» **Provided entries**

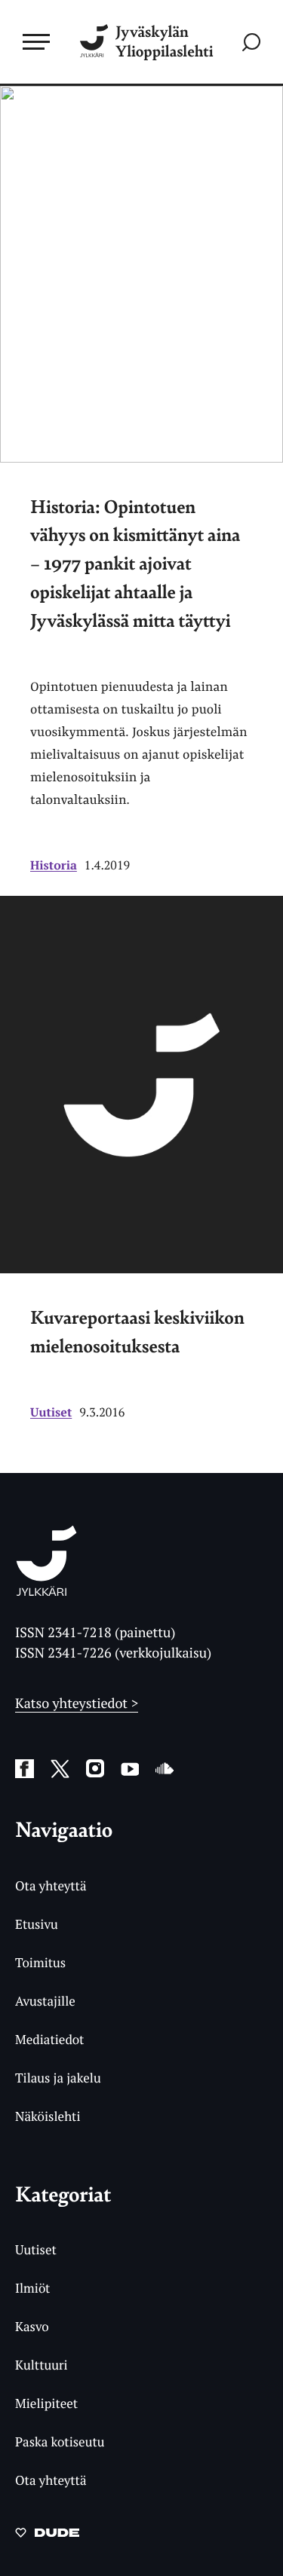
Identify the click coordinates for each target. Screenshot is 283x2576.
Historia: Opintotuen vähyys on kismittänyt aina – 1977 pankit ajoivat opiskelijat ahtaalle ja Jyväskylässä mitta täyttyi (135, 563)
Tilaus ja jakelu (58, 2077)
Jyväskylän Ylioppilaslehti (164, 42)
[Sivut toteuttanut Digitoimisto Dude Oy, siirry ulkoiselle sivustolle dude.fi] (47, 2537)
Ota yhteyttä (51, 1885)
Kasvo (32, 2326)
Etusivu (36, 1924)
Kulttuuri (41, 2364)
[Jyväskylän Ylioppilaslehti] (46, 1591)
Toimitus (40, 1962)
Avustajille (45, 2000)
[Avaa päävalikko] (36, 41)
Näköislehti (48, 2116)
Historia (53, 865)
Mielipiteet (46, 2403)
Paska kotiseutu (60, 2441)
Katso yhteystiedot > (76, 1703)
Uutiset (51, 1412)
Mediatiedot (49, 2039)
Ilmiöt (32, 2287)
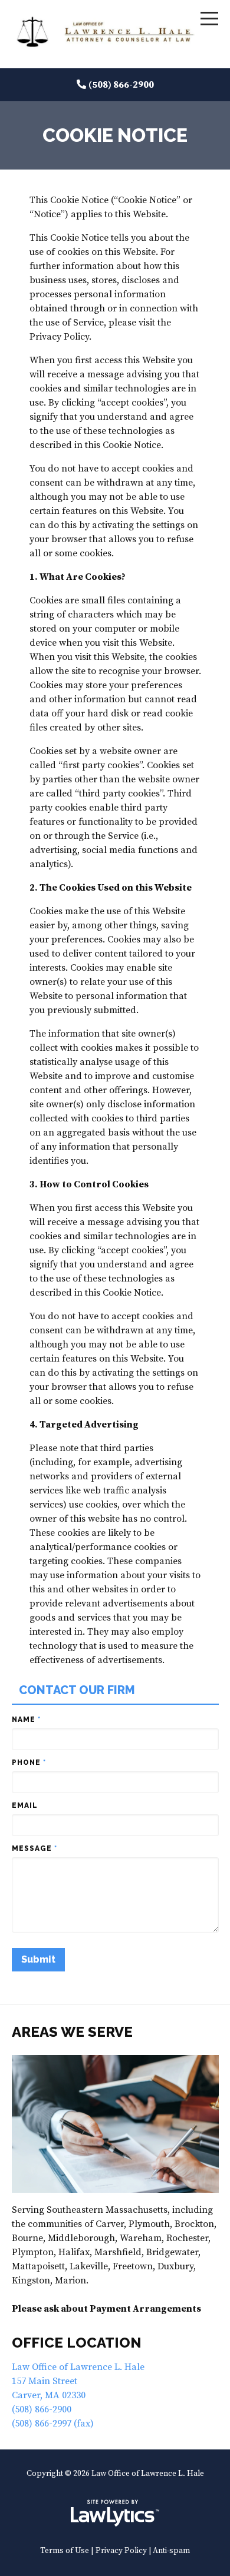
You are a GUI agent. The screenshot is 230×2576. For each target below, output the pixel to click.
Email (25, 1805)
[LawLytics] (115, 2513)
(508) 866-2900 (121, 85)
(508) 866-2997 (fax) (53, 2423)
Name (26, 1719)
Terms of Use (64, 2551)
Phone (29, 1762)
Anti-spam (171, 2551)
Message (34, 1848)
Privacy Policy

» **Exercise instructions**
Transcribe exactly the lines from the one containing "Email (25, 1805)" through the end of the records, both included, and nothing else.

» **Response area**
Email (25, 1805)
[LawLytics] (115, 2513)
(508) 866-2900 (121, 85)
(508) 866-2997 (fax) (53, 2423)
Name (26, 1719)
Terms of Use (64, 2551)
Phone (29, 1762)
Anti-spam (171, 2551)
Message (34, 1848)
Privacy Policy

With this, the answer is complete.